NEW YORK — A lot is happening in Flipperland – the home buyer I’m repping wants to put in a $2 million offer, and I hit an inflection point with my partners.

But you’ll have to wait a week for those stories, because everyone (including me) is in the middle of Real Estate Connect, a three-day conference at the Marriott in Times Square.

And, you know, it’s a conference – there are panels and networking and give-away pens and everyone is starting to run out of business cards and it’s all very fun (excepting the 8 a.m. start time).

In the middle of this swirl, it looks like the Internet is going to take over the universe. You’ve got people from this dot-com and that dot-com. Rich Barton of Zillow is here, he’s got $32 million and 75 employees, no one even knows what he does yet. (Doesn’t that smack of the early ’90s? He quoted one of his friends as saying, “it’s a pity you have to launch in beta.”)

I talked to a lot of brokers about this, and Sally Daley of VeroBeach.com said it best: in this new world, how do we defend our commission?

Traditionally, brokers got 6 percent because we provided a marketplace. That’s certainly changed; you can sell off craigslist now. So now brokers are trying to add value as “negotiators” and “counselors.” It’s the consigliere model, if you will.

But that vision of adding value through a high level of personal service seems at odds with a world where people don’t have face-to-face meetings anymore. How do I convince you you need me, not just anyone, but ME, if all I am to you is a reply to your e-mails?

And I worry most about where this leaves women. Real estate sales has traditionally been a good field for women – maybe it plays to traditional feminine strengths of being empathetic and nurturing, I don’t know.

In a world where technology allows for less personal contact, does that advantage evaporate?

Also, if the business restructures so that it’s more about management and less about selling, does that block women from being able to get good seats at the table? These tech-friendly whiz-bang gadgets impress me as much as the next person, but I think of the Silicon Valley gangs as the boys of summer. The only techie female manager I can think of is the co-founder of Zipcar, and she’s out of the company already.

Let me give you some real-estate industry examples (and I’m sure these are incomplete, so please write me with others.)

Cendant, the parent company of NRT, is an old-school corporation. Franchises that trace back to Cendant sell one out of every four single-family homes in the U.S. The company has $7 billion of real estate and related revenue, and five of its 16 directors are women.

Google, founded in 1998, is a new-school corporation that is changing the way real estate is presented (if only because everyone who had founded a Web site in the mid-1990s now has to worry constantly about their Google score.) It has $3.1 billion in revenue (I’m using year-end 2004 figures because 2005 isn’t out yet) and none of its 9 directors is a woman.

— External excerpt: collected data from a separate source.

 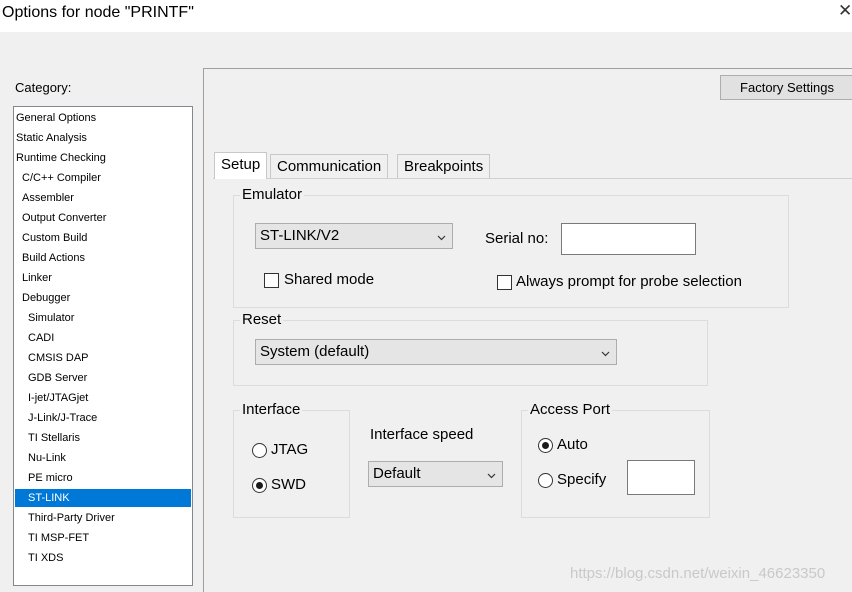 I want to click on jtag-label: JTAG, so click(x=290, y=450).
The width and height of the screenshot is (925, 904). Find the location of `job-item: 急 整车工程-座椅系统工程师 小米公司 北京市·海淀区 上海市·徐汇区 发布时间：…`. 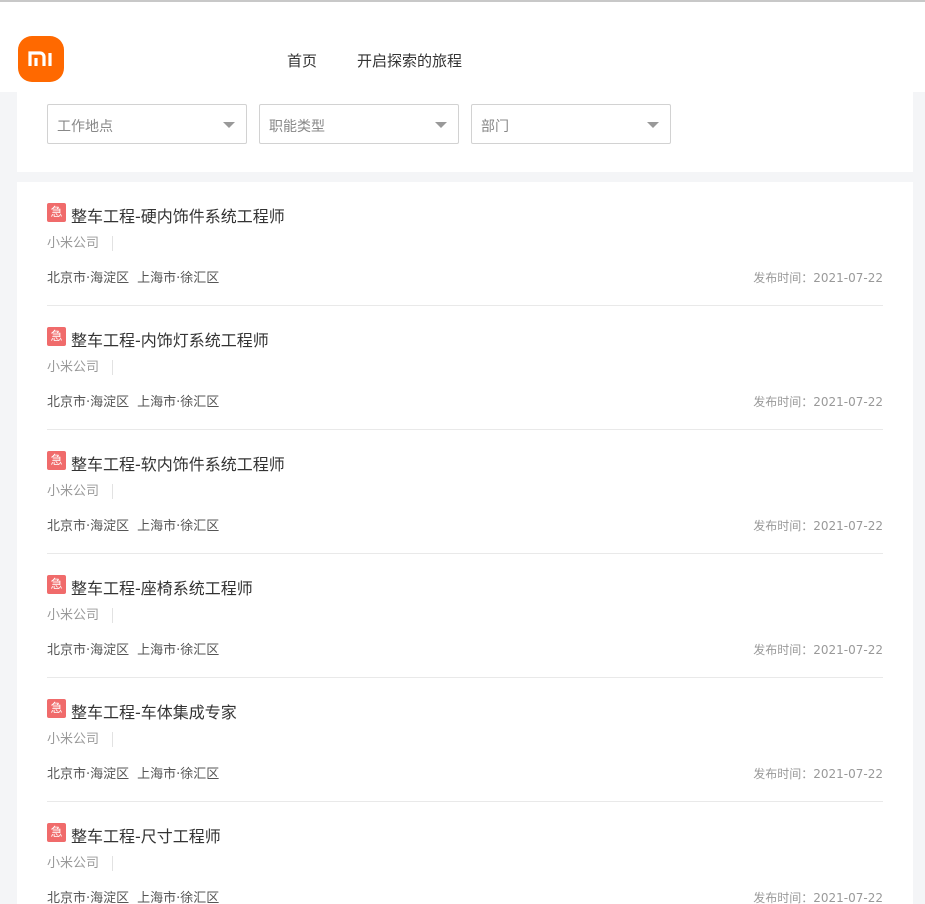

job-item: 急 整车工程-座椅系统工程师 小米公司 北京市·海淀区 上海市·徐汇区 发布时间：… is located at coordinates (465, 616).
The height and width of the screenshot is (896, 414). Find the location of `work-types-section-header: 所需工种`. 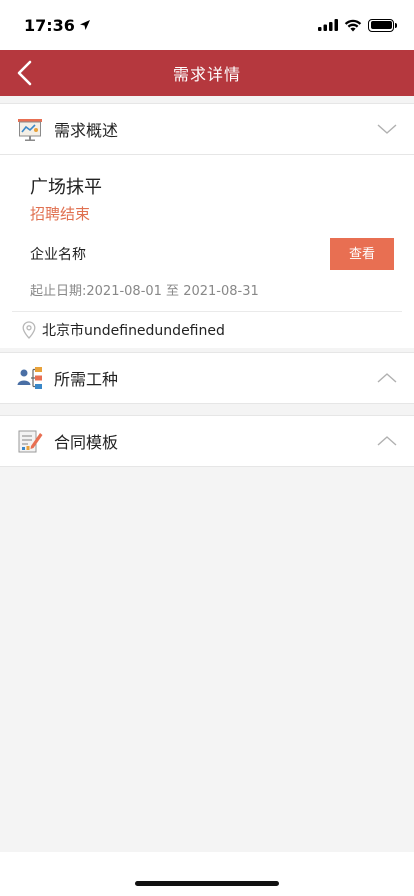

work-types-section-header: 所需工种 is located at coordinates (207, 378).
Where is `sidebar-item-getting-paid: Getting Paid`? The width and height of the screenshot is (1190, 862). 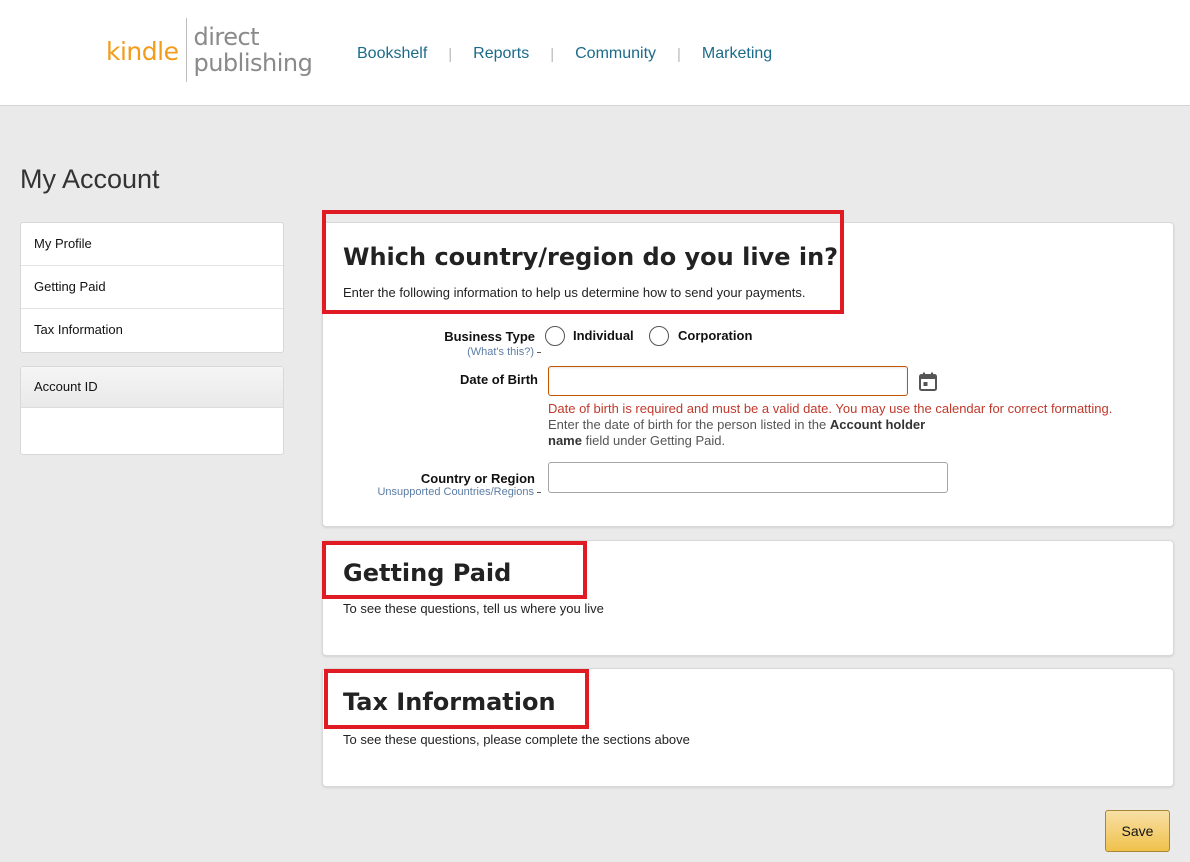 sidebar-item-getting-paid: Getting Paid is located at coordinates (152, 288).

Inman’s 100 most influential people in real estate has plenty of super saleswomen:  Dottie Herman’s the CEO of Prudential Douglas Elliman; Barbara Corcoran founded the Corcoran group; Shari Chase founded and runs Chase International. But of the 23 people highlighted in the Inman list’s “real estate and technology” category, none are women.

I don’t know what the answer is: Start a Chicks-Only Internet Club? Send John Doerr pink roses? But it is a challenge to be aware of – in 2006, to become adept at the tech while still retaining the personal touch.